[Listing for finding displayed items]
* * * * * * * * *
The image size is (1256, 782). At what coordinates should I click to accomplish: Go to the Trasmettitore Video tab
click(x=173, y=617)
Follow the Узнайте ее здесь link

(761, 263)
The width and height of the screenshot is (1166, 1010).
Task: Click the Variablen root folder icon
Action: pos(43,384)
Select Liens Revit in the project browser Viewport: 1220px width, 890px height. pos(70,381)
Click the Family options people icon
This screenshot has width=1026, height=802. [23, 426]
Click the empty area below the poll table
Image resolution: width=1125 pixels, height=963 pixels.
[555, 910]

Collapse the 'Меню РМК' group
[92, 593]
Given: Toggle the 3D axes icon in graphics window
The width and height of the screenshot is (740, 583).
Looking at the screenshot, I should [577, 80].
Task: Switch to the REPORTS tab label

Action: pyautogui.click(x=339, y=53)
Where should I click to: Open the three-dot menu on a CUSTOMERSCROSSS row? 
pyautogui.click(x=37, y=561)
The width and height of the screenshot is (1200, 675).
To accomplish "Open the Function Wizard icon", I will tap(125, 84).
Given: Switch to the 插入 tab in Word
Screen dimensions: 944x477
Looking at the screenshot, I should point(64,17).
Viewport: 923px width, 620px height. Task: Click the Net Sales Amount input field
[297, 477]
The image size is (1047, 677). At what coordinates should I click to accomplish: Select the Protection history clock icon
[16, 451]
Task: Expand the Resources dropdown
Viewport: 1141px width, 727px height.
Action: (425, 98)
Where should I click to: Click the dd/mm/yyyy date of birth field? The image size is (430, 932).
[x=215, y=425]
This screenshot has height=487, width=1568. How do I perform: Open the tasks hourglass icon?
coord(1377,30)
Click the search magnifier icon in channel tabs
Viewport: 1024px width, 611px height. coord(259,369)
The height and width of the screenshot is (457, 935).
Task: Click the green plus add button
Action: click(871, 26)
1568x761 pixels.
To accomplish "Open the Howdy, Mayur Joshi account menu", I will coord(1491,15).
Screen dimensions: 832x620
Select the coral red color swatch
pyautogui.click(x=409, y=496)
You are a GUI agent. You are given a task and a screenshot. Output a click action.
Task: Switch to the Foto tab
* * * * * * * * *
◆ **Instructions to follow**: Copy the listing from the line containing "Viewport: 923px width, 620px" through the final line of the listing, with both of those lines included.

◆ **Written response**:
Viewport: 923px width, 620px height. Task: Click the Net Sales Amount input field
[297, 477]
The image size is (1047, 677). At what coordinates should I click to accomplish: Select the Protection history clock icon
[16, 451]
Task: Expand the Resources dropdown
Viewport: 1141px width, 727px height.
Action: (425, 98)
Where should I click to: Click the dd/mm/yyyy date of birth field? The image size is (430, 932).
[x=215, y=425]
This screenshot has height=487, width=1568. How do I perform: Open the tasks hourglass icon?
coord(1377,30)
Click the search magnifier icon in channel tabs
Viewport: 1024px width, 611px height. coord(259,369)
The height and width of the screenshot is (457, 935).
Task: Click the green plus add button
Action: click(871, 26)
1568x761 pixels.
To accomplish "Open the Howdy, Mayur Joshi account menu", I will coord(1491,15).
Screen dimensions: 832x620
Select the coral red color swatch
pyautogui.click(x=409, y=496)
You are a GUI agent. You are given a task and a screenshot. Output a click action.
Task: Switch to the Foto tab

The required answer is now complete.